In May last year, Symbiote was granted a domestic mobile carrier and service provider licence to provide local, fixed and international services.

Following a meeting with Cabinet to discuss concerns raised by the Office of the Contractor General (OCG), the entity was also granted a spectrum licence last September by Energy Minister Dr Andrew Wheatley.


But court documents show that last month the OUR and the SMA wrote to Symbiote indicating that because of national security concerns, the entity would be the subject of an investigation under the

Telecommunications Act and that it could lead to the revocation of the licences.

As a result, lawyers for Symbiote went to court seeking, among other things, orders declaring the actions of the OUR and the SMA exceeded their authority under the Telecoms Act, an order of certiorari to quash their decision to issue the notices of investigations and a prohibition order blocking both agencies from taking action against the entity arising from the probe.

Claim has nothing but a harmless error, says Justice Pusey

Yesterday, in seeking to convince Justice Leighton Pusey to allow Symbiote Investments Limited (operators of Caricel) to challenge the notices of investigation before the Judicial Review Court, Douglas Leys, the entity’s lead attorney, noted several allegations raised by the Office of Utilities Regulation and Spectrum Management Authority in the notices, but argued that the document should set out the specific breaches of the terms and conditions of the licence it was granted.

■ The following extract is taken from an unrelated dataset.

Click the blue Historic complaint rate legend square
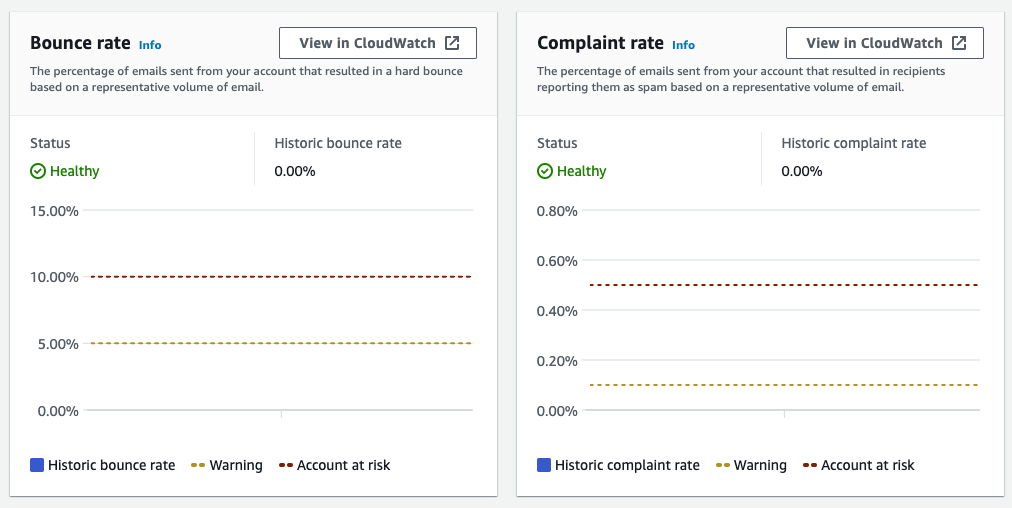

The Supreme Court has ruled against Caricel on its application for leave to seek judicial review of two letters issued by both agencies.
In addition, he argued that Symbiote should have been required, in the notice, to justify the subject of the breach or take remedial action within a specific timeframe.

But in refusing the application for leave to go to the Judicial Review Court, the High Court judge said he did not believe Symbiote had a “realistic prospect” of succeeding with its claim.

Among the reasons for his decision, Pusey said, was that the notices at the centre of their claim “do not contain anything but a harmless error”. He noted also that the entity has ample time during the probe to be heard and provide evidence.

Caricel poses no threat to national security, argues company secretary

In response to yesterday’s Supreme Court ruling, Minett Lawrence, company secretary for Symbiote Investments Limited, operators of Caricel, said in a statement, “we are comforted by the legal basis on which the court found that the matter should not go forward for judicial review.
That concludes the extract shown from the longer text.